Jin-Qiu Chen, Lalage M Wakefield, David J Goldstein

Abstract

There is an emerging demand for the use of molecular profiling to facilitate biomarker identification and development, and to stratify patients for more efficient treatment decisions with reduced adverse effects. In the past decade, great strides have been made to advance genomic, transcriptomic and proteomic approaches to address these demands. While there has been much progress with these large scale approaches, profiling at the protein level still faces challenges due to limitations in clinical sample size, poor reproducibility, unreliable quantitation, and lack of assay robustness. A novel automated capillary nano-immunoassay (CNIA) technology has been developed. This technology offers precise and accurate measurement of proteins and their post-translational modifications using either charge-based or size-based separation formats. The system not only uses ultralow nanogram levels of protein but also allows multi-analyte analysis using a parallel single-analyte format for increased sensitivity and specificity. The high sensitivity and excellent reproducibility of this technology make it particularly powerful for analysis of clinical samples.

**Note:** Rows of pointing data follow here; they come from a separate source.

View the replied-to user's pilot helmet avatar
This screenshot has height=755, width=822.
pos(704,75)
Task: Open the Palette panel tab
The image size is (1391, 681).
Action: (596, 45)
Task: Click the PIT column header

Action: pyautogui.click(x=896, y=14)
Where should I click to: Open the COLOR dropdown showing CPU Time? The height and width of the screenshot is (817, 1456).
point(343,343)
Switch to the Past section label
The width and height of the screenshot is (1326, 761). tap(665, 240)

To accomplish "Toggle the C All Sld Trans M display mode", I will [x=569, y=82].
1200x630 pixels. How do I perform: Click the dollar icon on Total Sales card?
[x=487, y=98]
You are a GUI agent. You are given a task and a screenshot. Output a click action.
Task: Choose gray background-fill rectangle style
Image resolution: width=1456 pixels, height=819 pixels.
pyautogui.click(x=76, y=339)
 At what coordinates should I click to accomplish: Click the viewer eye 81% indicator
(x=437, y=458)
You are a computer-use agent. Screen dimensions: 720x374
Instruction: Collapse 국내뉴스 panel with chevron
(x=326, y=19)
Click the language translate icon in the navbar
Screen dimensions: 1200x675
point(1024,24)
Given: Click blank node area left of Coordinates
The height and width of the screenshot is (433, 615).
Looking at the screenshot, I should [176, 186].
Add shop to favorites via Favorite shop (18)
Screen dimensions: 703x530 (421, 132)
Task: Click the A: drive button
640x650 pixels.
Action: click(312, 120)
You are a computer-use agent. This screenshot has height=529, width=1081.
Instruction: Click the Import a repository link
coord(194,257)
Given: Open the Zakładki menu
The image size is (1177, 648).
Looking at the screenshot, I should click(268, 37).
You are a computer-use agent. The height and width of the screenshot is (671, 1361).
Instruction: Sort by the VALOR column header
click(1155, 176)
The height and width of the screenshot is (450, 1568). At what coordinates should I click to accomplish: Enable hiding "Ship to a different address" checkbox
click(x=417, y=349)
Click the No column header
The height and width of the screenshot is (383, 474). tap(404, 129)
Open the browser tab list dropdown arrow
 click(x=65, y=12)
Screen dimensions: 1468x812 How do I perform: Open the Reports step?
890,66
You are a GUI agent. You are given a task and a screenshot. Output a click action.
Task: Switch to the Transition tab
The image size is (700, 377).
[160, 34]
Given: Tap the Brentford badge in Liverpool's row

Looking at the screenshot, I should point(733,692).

Furthermore, the system can distinguish and detect specific protein post-translational modifications that conventional Western blot and other immunoassays cannot easily capture. This review will summarize and evaluate the latest progress to optimize the CNIA system for comprehensive, quantitative protein and signaling event characterization. It will also discuss how the technology has been successfully applied in both discovery research and clinical studies, for signaling pathway dissection, proteomic biomarker assessment, targeted treatment evaluation and quantitative proteomic analysis. Lastly, a comparison of this novel system with other conventional immuno-assay platforms is performed.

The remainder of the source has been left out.